Erin O’Toole’s pensions announcement today is long on rhetoric about concern for workers, but short on real answers to helping workers and pensioners in need.
“Mr. O’Toole and the Conservatives’ platform doesn’t say if workers and pensioners will come before banks and money lenders,” said Canadian Labour Congress President Bea Bruske. “The question working Canadians are asking is: can you really trust Conservative Erin O’Toole, who spent a career defending big corporations, to stand up now to his friends on Bay Street? Will he really tell the banks, who rake in billions in profits, to step aside and let workers go to the front of the line?”
In 2018, O’Toole presented his own bill on commercial bankruptcies, but it would actually have allowed executive bonuses to rise by a factor of ten once a company entered creditor protection.
“Conservative Erin O’Toole’s rhetoric just doesn’t match his record. He has repeatedly failed to support pensioners – and even wrote a law to make it easier for corporations to walk away from pension obligations,” said Bruske. “Workers and pensioners, who have given decades of blood, sweat and tears to these companies, should stand at the front of the line. It’s their money, their savings at stake. Yet when Sears pensioners or Stelco pensioners needed help, time and again Conservatives failed to stand up.”
Bruske noted that when working people and Canada’s unions came together to fight to enhance Canadian Pension Plan (CPP) benefits, through Bill C-26, O’Toole repeatedly said: “There is no retirement crisis in Canada.”
Today’s announcement comes on the heels of O’Toole’s proposal to divert pension contributions away from the CPP and into individual savings accounts managed by the big banks – paving the way to privatizing public pensions.

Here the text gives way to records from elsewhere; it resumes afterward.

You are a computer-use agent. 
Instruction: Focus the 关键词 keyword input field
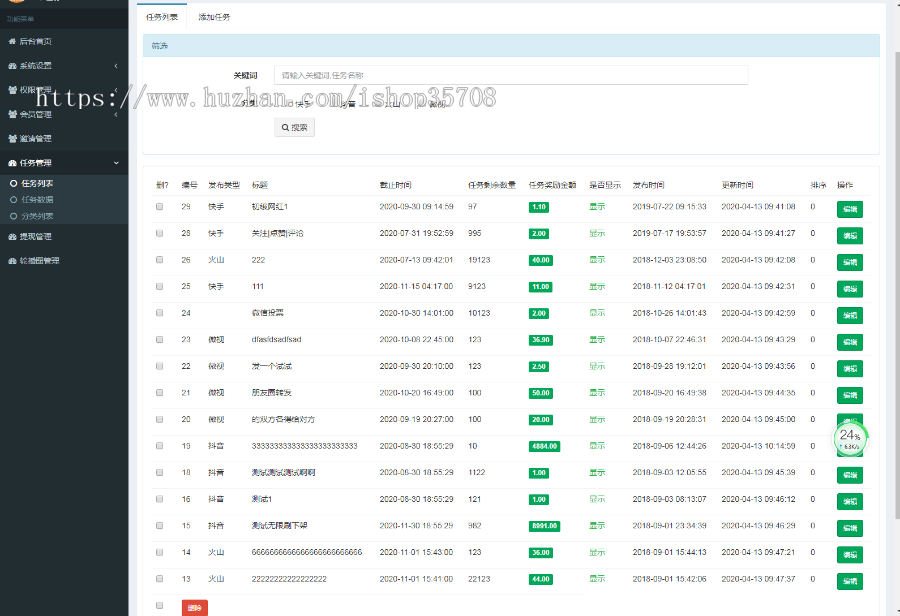pos(510,75)
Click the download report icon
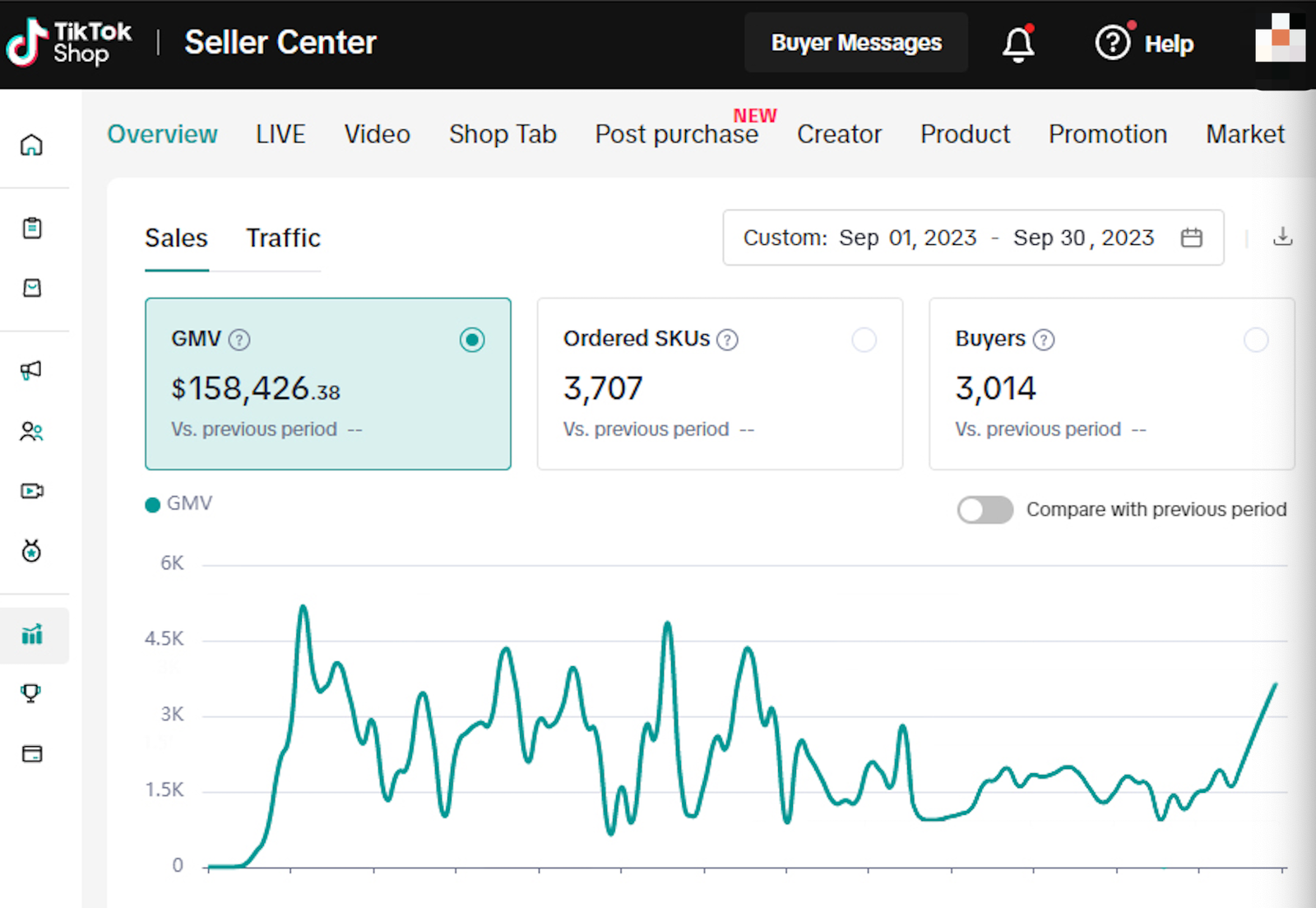Screen dimensions: 1316x908 click(1282, 237)
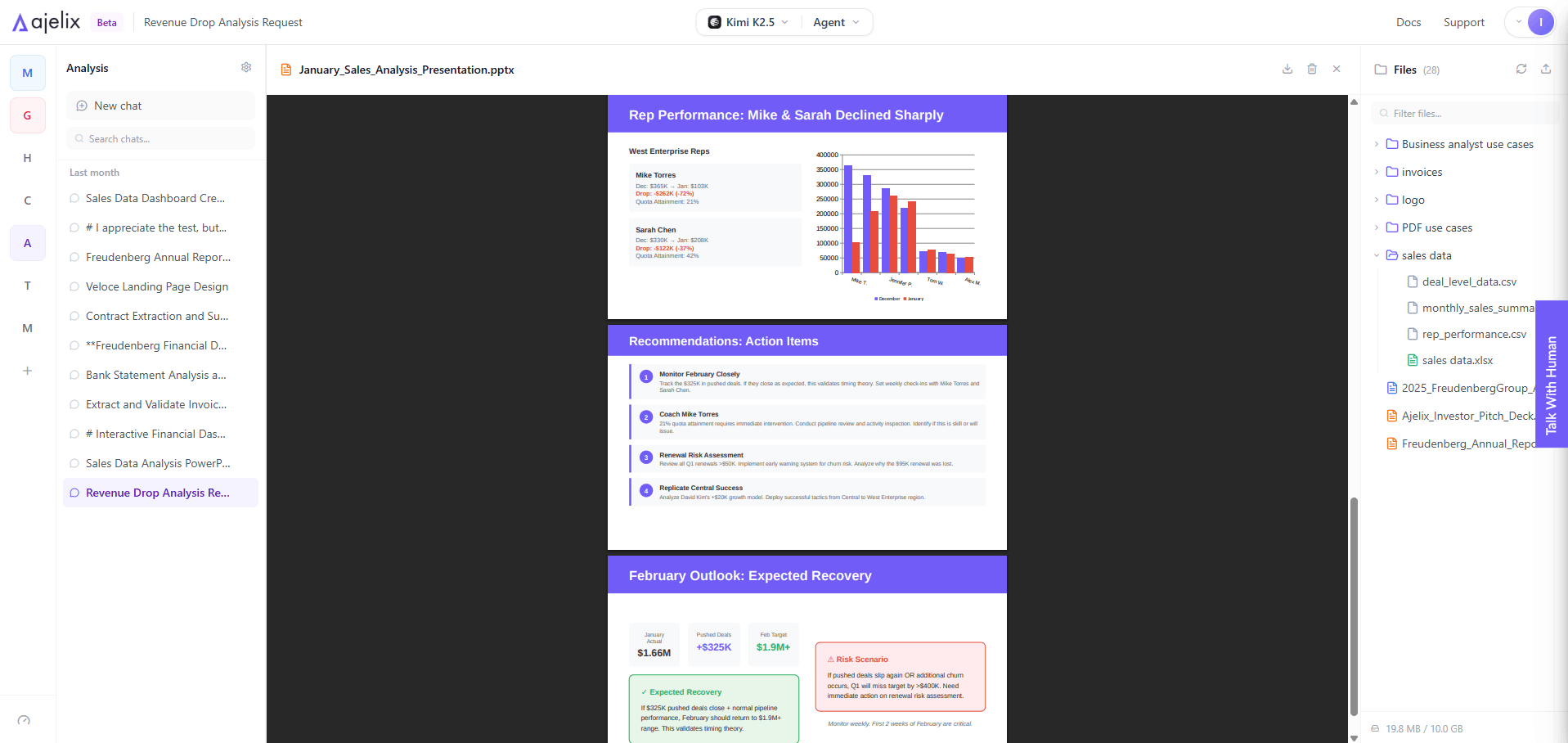Open the Docs link
Screen dimensions: 1568x743
click(1408, 22)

And as cabinet minister under Stephen Harper, O’Toole went along with cuts to veterans’ services and attacked the public employee’s union for standing up for veterans while Conservatives spent $700,000 in court costs trying to clawback pension and disability benefits.
Here is O’Toole’s record on helping workers:
• voted to make it harder to refuse dangerous work.
• voted to make it harder for us to organize, and easier for employers and the government to pry into union work.
• voted for unfair trade deals that cost thousands of good manufacturing jobs then lied to defend them.